▸ **EXERCISE SET**:
(a) According to the passage on type 1 diabetes antigens, which type of T cell does Kathryn Haskins's lab study?
(b) Decide whether each statement agrees with the passage on type 1 diabetes antigens, and answer yes or no, quoting the words of the passage that decide it: (i) The findings were published in the journal Science. (ii) Type 1 diabetes can currently be cured. (iii) The lab's work on autoreactive CD4 T cells used a mouse model of autoimmune diabetes.
(c) Continue the passage on type 1 diabetes antigens from its final sentence onward.

▸ **EXCERPT TO READ**:

+--

A team of researchers, led by investigators at the University of Colorado School of Medicine, have identified a new class of antigens that may be a contributing factor to type 1 diabetes, according to an article published in the current issue of the journal Science.
In autoimmune disease, the key question is why the immune system attacks the body's own tissues. Type 1 diabetes is the autoimmune form of diabetes, in which insulin-producing beta cells in the pancreas are destroyed by immune cells, especially those known as T cells. Insulin is the hormone that regulates levels of glucose in the blood and without insulin, a life-threatening disease results. Currently, there is no cure for type 1 diabetes.
"Our lab studies the type of T cell known as a CD4 T cell," said Kathryn Haskins, PhD, professor of immunology and microbiology and corresponding author of the article. "We have focused on autoreactive CD4 T cells using a mouse model of autoimmune diabetes. We have been especially interested in identifying the antigens that activate these T cells."
Antigens for T cells are pieces of proteins, or protein fragments (peptides) that have to be taken up and presented to the T cells by antigen-presenting cells. Normally, a CD4 T cell is supposed to respond to "foreign" antigens, like a viral peptide. But in autoimmune disease the T cells respond to antigens that are generated in the body. Such proteins and peptides are called autoantigens.
When an autoreactive T cell sees its antigen, it becomes activated and can initiate disease. By identifying those antigens, scientists may be able to use that information to detect autoreactive T cells early in disease, or better yet, in at-risk individuals. If they are able to use the antigens to turn off destructive T cells, they may be able to prevent the disease.

+--

▸ **EXTRACTED DATA**:
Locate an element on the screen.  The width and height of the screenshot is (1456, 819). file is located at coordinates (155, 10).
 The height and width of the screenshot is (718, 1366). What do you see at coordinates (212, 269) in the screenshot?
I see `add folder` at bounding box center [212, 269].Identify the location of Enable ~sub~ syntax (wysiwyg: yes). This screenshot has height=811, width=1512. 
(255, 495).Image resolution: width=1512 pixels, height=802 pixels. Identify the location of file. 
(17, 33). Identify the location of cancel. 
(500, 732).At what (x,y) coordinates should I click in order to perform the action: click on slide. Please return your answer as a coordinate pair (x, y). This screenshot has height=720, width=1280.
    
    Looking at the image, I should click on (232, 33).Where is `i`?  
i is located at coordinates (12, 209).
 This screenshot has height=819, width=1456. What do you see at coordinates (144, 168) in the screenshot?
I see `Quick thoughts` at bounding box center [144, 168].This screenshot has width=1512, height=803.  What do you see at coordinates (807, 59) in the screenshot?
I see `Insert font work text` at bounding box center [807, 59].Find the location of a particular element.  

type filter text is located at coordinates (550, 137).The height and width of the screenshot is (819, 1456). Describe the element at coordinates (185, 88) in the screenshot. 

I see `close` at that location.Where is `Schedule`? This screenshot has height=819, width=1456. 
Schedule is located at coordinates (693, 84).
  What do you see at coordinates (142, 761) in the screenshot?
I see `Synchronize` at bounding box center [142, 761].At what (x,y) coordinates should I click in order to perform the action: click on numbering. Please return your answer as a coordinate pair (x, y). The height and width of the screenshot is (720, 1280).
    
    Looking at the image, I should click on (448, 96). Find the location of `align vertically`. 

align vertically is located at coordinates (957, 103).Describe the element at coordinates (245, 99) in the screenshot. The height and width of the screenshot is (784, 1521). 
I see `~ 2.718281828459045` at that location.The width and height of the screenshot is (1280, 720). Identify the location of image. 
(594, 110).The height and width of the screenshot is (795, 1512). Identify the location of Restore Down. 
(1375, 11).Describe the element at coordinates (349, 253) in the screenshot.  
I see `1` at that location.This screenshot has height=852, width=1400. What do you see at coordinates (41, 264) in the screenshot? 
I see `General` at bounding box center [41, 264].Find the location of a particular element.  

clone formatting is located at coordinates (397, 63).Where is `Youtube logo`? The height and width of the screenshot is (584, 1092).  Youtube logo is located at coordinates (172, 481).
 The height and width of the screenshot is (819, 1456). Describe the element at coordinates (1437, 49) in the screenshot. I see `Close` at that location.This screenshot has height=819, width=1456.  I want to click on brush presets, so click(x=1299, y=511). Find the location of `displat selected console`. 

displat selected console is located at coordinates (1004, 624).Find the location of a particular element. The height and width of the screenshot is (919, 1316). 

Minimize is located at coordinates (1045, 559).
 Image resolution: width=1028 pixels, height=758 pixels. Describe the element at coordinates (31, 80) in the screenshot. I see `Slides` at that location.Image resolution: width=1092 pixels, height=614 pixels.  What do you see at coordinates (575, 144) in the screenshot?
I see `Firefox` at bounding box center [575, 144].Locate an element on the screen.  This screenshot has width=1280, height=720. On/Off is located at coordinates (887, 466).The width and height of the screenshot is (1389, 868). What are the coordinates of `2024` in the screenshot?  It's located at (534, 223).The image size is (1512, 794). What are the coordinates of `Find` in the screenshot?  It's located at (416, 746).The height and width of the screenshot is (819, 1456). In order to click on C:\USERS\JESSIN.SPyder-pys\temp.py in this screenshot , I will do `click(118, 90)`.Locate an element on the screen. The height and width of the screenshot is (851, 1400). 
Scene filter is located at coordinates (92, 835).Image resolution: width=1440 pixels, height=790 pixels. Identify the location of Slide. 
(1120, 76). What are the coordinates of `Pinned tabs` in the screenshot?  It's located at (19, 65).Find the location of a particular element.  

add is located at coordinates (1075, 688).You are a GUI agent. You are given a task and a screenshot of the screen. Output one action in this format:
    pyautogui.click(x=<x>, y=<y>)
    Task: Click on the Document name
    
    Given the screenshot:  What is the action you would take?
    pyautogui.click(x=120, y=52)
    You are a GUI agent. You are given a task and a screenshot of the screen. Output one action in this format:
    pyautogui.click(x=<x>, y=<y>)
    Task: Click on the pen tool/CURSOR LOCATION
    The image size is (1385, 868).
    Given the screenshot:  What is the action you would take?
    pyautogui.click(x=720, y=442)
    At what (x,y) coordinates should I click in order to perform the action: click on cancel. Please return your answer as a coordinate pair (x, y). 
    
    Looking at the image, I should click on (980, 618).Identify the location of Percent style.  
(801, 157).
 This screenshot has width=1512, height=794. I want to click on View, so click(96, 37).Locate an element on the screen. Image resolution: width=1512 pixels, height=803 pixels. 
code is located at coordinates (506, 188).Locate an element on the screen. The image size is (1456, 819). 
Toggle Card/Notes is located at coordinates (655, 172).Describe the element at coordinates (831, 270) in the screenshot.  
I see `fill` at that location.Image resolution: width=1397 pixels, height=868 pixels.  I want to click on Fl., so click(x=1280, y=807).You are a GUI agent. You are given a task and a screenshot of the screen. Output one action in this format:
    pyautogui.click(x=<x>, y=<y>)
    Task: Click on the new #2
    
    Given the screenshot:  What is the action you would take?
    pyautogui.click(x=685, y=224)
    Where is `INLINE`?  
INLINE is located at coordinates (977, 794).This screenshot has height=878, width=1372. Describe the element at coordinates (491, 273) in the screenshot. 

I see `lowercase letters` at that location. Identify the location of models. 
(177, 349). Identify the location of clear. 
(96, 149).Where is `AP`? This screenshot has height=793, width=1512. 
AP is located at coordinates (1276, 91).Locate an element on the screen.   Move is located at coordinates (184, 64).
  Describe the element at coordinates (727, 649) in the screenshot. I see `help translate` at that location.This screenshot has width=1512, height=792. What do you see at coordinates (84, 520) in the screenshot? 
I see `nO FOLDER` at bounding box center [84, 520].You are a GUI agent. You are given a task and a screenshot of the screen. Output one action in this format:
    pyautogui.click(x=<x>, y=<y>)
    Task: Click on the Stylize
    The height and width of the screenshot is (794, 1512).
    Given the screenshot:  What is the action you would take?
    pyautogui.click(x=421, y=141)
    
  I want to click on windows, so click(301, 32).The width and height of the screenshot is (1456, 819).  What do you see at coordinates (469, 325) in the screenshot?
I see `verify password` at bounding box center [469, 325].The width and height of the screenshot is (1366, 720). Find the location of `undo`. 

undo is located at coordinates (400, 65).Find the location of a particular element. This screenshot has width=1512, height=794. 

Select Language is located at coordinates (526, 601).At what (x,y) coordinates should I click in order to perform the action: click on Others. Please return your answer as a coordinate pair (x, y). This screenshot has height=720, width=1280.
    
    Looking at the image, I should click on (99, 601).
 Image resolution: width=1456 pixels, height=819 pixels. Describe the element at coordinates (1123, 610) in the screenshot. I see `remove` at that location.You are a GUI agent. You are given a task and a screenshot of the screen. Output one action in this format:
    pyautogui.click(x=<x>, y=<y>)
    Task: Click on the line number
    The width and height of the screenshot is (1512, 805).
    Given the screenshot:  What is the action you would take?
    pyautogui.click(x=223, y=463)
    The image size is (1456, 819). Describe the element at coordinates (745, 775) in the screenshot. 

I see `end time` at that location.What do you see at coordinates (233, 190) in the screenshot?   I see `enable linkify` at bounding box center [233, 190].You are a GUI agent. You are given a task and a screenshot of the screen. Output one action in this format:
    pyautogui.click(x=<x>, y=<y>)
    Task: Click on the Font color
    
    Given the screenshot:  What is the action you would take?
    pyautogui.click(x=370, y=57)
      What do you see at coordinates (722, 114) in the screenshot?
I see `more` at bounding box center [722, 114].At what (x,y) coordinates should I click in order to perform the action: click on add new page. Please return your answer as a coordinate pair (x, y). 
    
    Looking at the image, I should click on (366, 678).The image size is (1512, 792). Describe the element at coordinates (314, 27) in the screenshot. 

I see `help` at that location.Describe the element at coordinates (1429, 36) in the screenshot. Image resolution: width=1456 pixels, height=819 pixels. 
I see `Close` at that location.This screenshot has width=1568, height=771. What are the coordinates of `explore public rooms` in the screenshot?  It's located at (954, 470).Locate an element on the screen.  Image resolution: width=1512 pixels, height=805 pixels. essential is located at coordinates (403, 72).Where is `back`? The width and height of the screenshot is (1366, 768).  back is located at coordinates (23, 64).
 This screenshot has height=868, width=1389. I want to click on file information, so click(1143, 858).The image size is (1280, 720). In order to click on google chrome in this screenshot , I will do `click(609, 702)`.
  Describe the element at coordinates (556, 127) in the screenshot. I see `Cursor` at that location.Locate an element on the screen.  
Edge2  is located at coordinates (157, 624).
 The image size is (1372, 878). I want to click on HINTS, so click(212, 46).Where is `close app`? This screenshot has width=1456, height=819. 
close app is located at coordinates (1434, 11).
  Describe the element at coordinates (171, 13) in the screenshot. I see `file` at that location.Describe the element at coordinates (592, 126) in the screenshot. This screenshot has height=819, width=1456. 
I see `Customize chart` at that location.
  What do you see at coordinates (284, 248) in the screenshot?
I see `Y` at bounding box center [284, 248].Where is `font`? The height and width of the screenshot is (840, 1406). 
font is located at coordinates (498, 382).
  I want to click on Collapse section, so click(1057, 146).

+--

▸ **TASK ANSWERS**:
(a) The CD4 T cell.

(b)
(i) Yes: "published in the current issue of the journal Science"
(ii) No: "Currently, there is no cure for type 1 diabetes."
(iii) Yes: "We have focused on autoreactive CD4 T cells using a mouse model of autoimmune diabetes."

(c)
Haskins and others, including fellow corresponding author Thomas Delong, PhD, assistant professor of immunology and microbiology, conducted experiments to analyze the fractions of beta cells that contain antigen for autoreactive CD4 T cells in order to identify autoantigens in type 1 diabetes. They discovered a new class of antigens that consist of insulin fragments fused to peptides of other proteins present in beta cells. That fusion leads to generation of hybrid insulin peptides that are not encoded in an individual's genome.
If peptides in the body are modified from their original form, they essentially become "foreign" to the immune system and this may explain why they become targets for the autoreactive T cells. The discovery of hybrid peptides as targets of the immune system provides a plausible explanation of how the immune system is tricked into destroying the body's own beta cells. The discovery may also lead to a better understanding of other autoimmune diseases.